- [Page excerpt]:

────────

This morning was a morning like most others.

We watched an episode of My Little Pony, found the “Tuesday” underwear from my daughter’s drawer, hurried her off to school, as my son and I stayed in our pajamas.

My son and I snuggled up in bed for a good two hours and napped together, as I fell asleep to the rhythmic sounds of his breathing.

And then we went to the eye doctor. And we got some unexpected news. My son had to get glasses at 11 months to correct his farsightedness, just like his sister before him. He also had to have a minor surgical procedure to unblock a clogged tear duct, and I feel so fortunate to say that it went very well.

Today, we learned that my son’s eye crossing is not exactly like my daughters, and my sister’s before her, and my mother before her ; he not only is extremely farsighted, but he also has a weak eye muscle. This will require a surgery, and it is a much more extensive surgery than the little tear duct probing. And my heart stopped beating.

Let me stop right now.

I realize that my son is getting eye surgery.

In the scheme of life, this is a blip. It is a slightly large blip, but I recognize that parents, every hour, are given far worse news about far worse procedures and prognoses, so please do not think for one second that I do not have perspective. I do. I send all of the love I can muster to those parents and those children and those families.

But I also have the knowledge that my son will have to go under general anesthesia, be intubated, and face some pain afterwards. And, this surgery will not do anything to correct his vision.

The eye doctor said, “Boy, this one can’t catch a break, can he?” and I replied with, “None of us can this year!”

And I was thinking about my son’s first year;

He had a mother who went a little crazy and then was later hospitalized. He has been to the Emergency Room FIVE times now: once in utero, twice for RSV (which lead him to a most depressing Christmas week stay in the children’s ward of the local hospital), once for Carbon Monoxide poisoning and then, finally, for slicing his wrist on my mirrored coffee table, requiring seven stitches. He hasn’t had it so easy.

But just like the realization that I had a week ago, when it occurred to me that my sweet son is the best thing to have ever happened to me,

I had another epiphany today.

He is my strength symbol.

Right before we left for the Ophthalmologist, I found this tiny, stray feather stuck to the inside of the wrist of my sweater.

It gave me the feeling that I always get when I see feathers, which is that I can be strong and that there are people watching over us to guide and protect us, even through the darkest of days.

And then I got this crappy news from the eye doctor and I looked back down at my feather and tried to figure it out. What was it telling me?

And I got it:

My son is my strength symbol.

He has shown me bravery, fortitude and resilience like nothing I have ever seen.

He has had a tough year with some tough circumstances, and wakes up with a smile on his face every single day, showing seven little teeth, gapped and perfect.

So, my tiny feather, you are my inspiration. You show me what it means to be courageous. You have faced so much in such a short time and I am so, so, proud to be your mother.

You are my little hero.

And we will just keep chugging along.

────────

- [Given data]:
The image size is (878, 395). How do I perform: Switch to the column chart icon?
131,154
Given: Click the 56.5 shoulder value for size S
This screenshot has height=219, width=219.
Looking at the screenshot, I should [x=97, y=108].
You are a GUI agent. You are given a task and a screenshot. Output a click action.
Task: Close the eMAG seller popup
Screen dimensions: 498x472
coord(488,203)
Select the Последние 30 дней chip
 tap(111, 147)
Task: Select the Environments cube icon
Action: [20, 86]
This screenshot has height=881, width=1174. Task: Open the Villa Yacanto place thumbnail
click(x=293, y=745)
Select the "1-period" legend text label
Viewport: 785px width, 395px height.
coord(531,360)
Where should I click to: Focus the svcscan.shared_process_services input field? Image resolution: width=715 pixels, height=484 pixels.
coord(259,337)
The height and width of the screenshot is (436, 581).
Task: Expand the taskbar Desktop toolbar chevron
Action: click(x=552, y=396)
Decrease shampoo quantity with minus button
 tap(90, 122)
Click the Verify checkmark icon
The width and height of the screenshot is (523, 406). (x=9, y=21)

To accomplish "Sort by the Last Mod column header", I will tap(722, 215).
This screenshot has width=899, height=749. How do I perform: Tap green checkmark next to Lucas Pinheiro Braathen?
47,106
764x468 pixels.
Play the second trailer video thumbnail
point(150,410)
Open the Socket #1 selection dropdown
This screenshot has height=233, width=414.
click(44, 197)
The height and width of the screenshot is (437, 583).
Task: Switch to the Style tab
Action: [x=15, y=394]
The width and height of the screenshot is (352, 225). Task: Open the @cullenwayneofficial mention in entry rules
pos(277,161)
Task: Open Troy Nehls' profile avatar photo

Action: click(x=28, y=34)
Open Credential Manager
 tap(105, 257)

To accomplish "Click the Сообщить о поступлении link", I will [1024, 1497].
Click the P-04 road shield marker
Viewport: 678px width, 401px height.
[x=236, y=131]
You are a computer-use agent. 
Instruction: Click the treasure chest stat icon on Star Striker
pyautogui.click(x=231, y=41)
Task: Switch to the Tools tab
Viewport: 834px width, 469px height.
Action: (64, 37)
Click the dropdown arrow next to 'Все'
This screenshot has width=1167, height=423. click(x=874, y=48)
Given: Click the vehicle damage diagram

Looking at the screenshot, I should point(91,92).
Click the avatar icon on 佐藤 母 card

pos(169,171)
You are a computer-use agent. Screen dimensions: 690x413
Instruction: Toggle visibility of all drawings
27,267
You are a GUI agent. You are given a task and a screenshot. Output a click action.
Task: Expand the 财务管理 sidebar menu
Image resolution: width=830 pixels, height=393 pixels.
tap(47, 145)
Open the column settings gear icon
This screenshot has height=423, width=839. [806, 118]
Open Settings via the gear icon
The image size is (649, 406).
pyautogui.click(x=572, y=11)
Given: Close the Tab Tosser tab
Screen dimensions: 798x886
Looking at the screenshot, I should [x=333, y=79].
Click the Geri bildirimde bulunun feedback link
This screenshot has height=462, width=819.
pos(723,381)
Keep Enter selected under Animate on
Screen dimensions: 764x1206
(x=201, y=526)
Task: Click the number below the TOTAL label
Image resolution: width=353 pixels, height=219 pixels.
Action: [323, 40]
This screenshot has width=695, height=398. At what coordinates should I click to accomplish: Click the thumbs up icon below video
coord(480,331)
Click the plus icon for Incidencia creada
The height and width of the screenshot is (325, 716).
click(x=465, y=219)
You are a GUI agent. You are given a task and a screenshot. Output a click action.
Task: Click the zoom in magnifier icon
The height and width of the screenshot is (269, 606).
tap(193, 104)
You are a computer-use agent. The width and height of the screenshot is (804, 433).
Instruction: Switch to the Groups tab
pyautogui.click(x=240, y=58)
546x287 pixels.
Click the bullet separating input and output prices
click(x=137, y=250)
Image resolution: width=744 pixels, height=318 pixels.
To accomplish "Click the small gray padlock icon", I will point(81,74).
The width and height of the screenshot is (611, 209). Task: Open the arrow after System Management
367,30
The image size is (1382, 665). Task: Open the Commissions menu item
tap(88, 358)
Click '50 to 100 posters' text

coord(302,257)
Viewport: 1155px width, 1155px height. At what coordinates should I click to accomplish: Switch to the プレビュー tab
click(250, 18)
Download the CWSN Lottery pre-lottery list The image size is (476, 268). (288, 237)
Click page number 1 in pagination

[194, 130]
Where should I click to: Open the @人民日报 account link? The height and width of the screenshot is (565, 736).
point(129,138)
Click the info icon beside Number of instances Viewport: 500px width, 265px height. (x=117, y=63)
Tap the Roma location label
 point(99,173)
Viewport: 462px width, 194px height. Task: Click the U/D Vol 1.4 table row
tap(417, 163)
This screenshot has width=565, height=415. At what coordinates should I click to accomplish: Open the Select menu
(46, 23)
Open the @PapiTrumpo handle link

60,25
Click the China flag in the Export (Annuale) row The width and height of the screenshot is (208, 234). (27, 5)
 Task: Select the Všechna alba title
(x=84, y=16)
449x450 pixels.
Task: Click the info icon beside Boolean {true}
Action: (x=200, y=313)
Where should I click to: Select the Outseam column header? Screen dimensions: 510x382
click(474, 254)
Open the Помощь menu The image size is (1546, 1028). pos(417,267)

────────

- [How to complete this task]:
Answer these questions from the excerpt about the son's eye surgery:
(a) At what age did the son get glasses, and what condition were they meant to correct?
(b) How many times has the son been to the Emergency Room?
(c) Where was the stray feather found?

- [Reply to the exercise]:
(a) At 11 months, to correct his farsightedness.
(b) Five times.
(c) Stuck to the inside of the wrist of the writer's sweater.